CommandCommand description
qdel <job_id>The job is completely stopped or moved from the queue.
qdel -u <user>All jobs of the default user are stopped.
qdel -f <job_id>Force stop for stuck jobs.


Information about completed jobs

CommandCommand description
qacct -j <job_id>Detailed information about the job with ID <job_id>.
qacct -jDetailed information about all jobs (a large amount of data).

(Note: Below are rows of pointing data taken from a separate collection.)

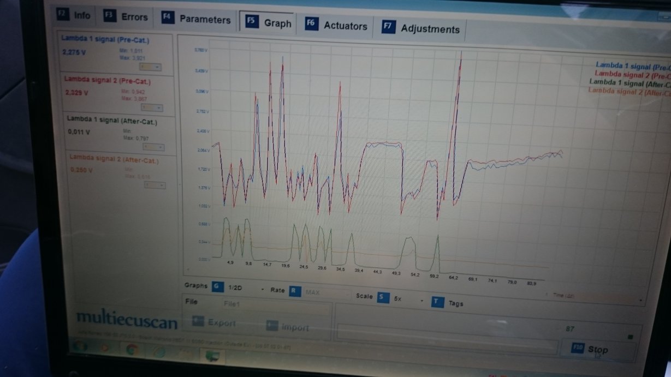Open the Adjustments tab
Screen dimensions: 671x377
click(421, 28)
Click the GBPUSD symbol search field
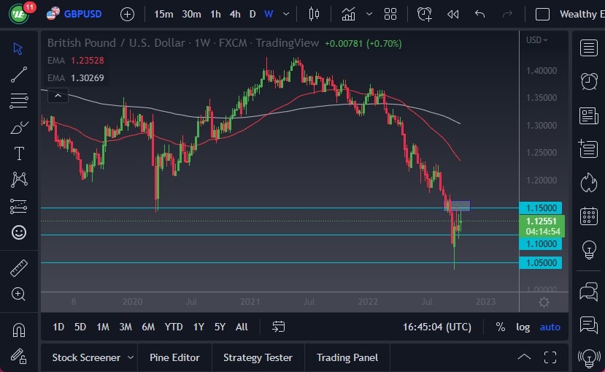The image size is (605, 372). pyautogui.click(x=82, y=14)
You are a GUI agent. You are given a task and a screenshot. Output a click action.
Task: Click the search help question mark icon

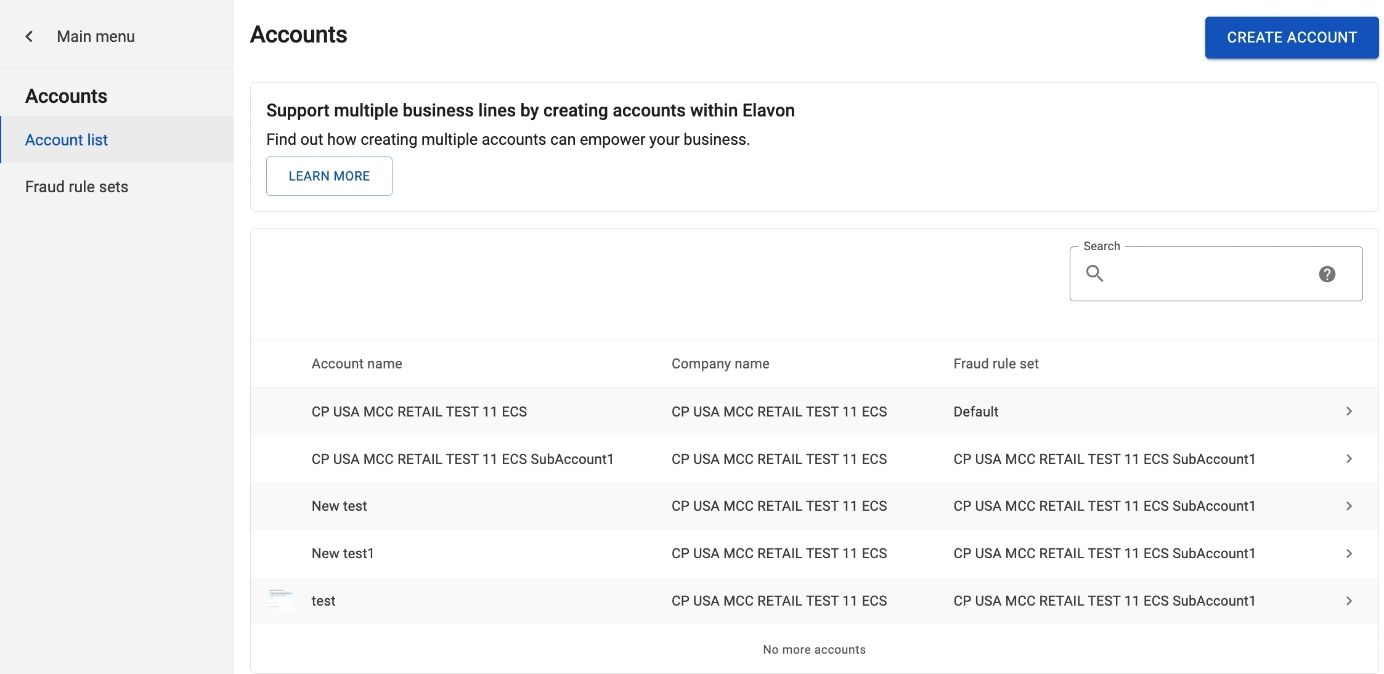coord(1327,274)
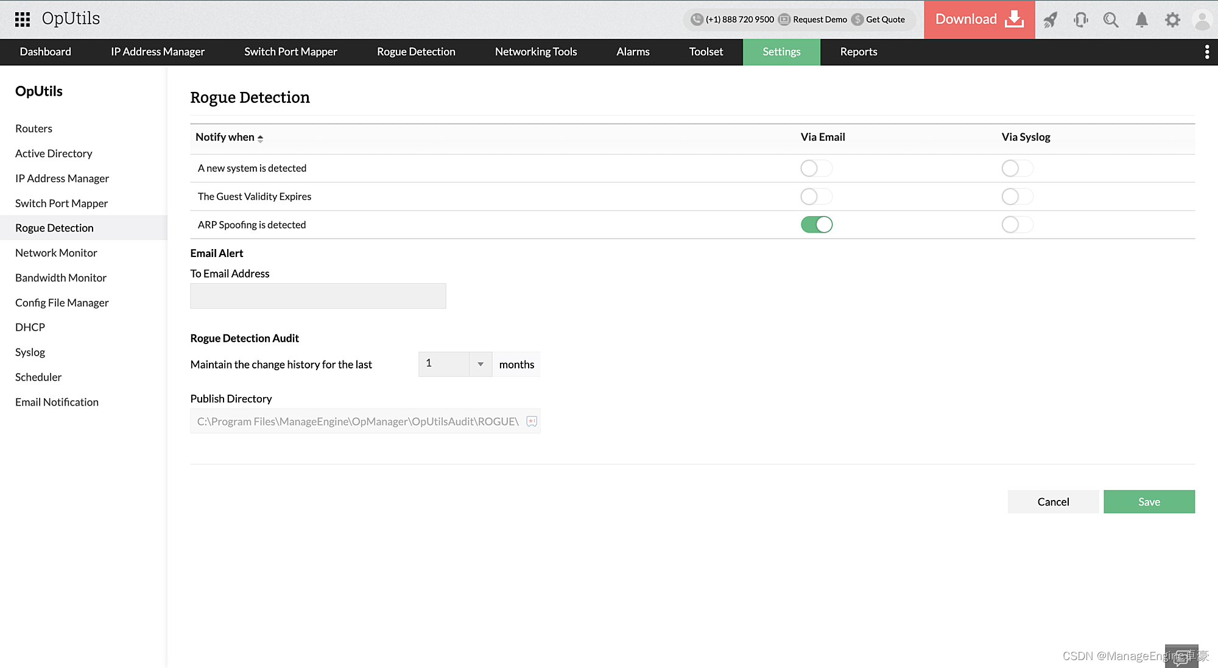Screen dimensions: 1218x668
Task: Click the To Email Address input field
Action: click(319, 296)
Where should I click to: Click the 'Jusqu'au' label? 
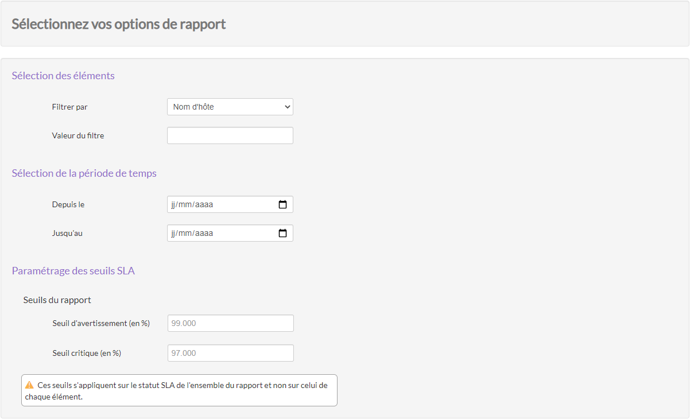pyautogui.click(x=67, y=233)
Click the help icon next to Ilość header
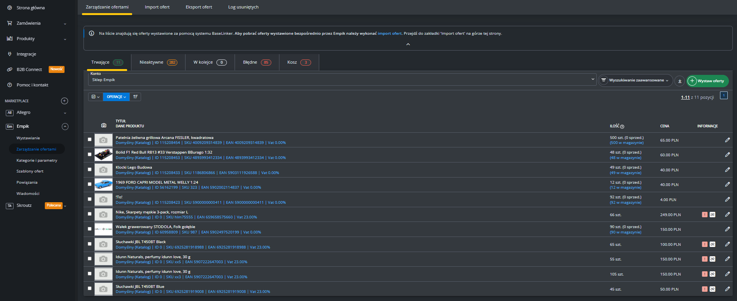Viewport: 737px width, 301px height. 622,127
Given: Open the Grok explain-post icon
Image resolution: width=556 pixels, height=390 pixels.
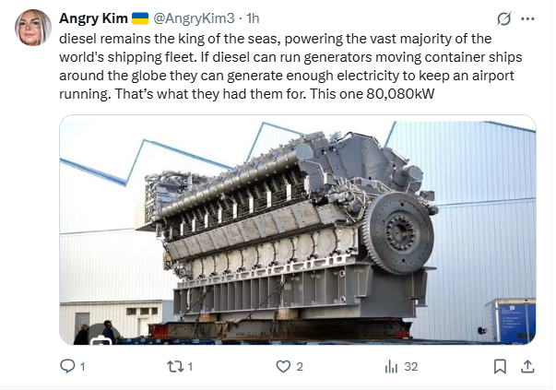Looking at the screenshot, I should [503, 18].
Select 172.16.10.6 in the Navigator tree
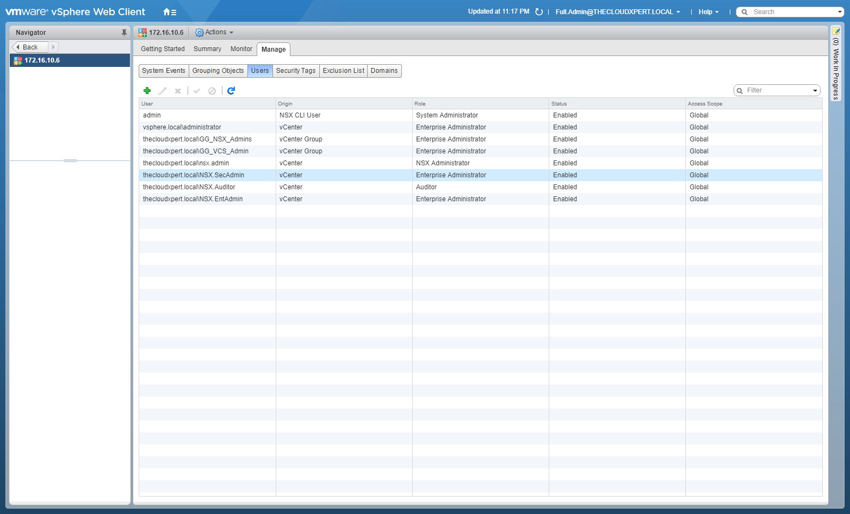This screenshot has width=850, height=514. [x=42, y=60]
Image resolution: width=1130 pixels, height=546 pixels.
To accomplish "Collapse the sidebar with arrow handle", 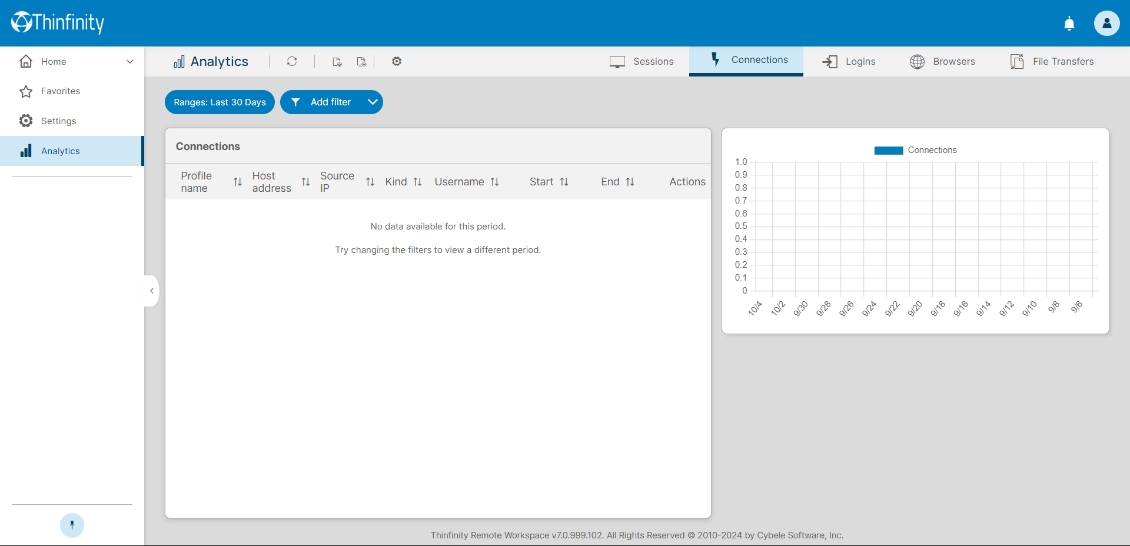I will click(152, 291).
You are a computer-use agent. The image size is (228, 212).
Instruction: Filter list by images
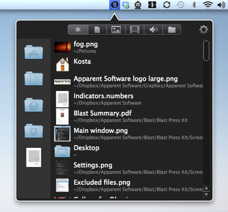(116, 30)
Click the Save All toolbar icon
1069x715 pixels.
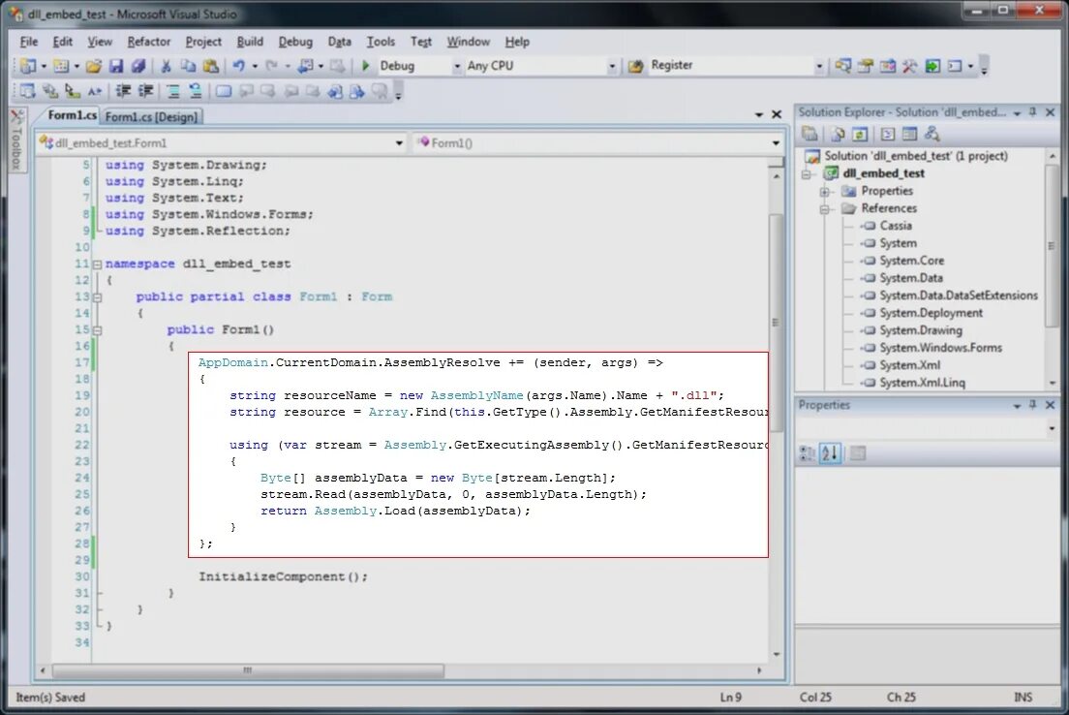coord(138,66)
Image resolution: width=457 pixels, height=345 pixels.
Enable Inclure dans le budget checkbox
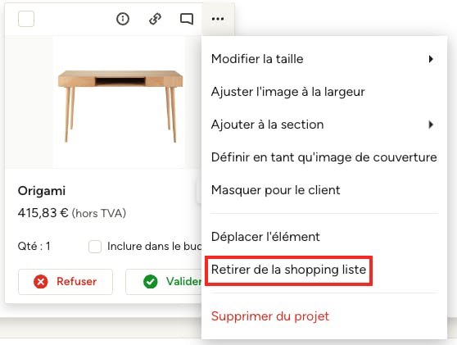pos(95,247)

qacct -j -o <user>Display of information about all jobs of a defined user.
qacct -o <user>Display of a summary of consumption of a defined user; if <user> is not defined, data for all users is displayed.
qacct -slots [<count>]Summary display of all jobs that used the given number of processors; if <count> is not defined, data for all values ​​is displayed.
qacct -j -P <project>Display of information about all jobs for the defined project.
qacct -P <project>Display of the consumption summary of the defined project; if <project> is not defined, data for all projects is displayed.
qacct -j -q <queue>Display of information about all jobs for the defined job order.
qacct -q <queue>Display of the consumption summary of the defined job order.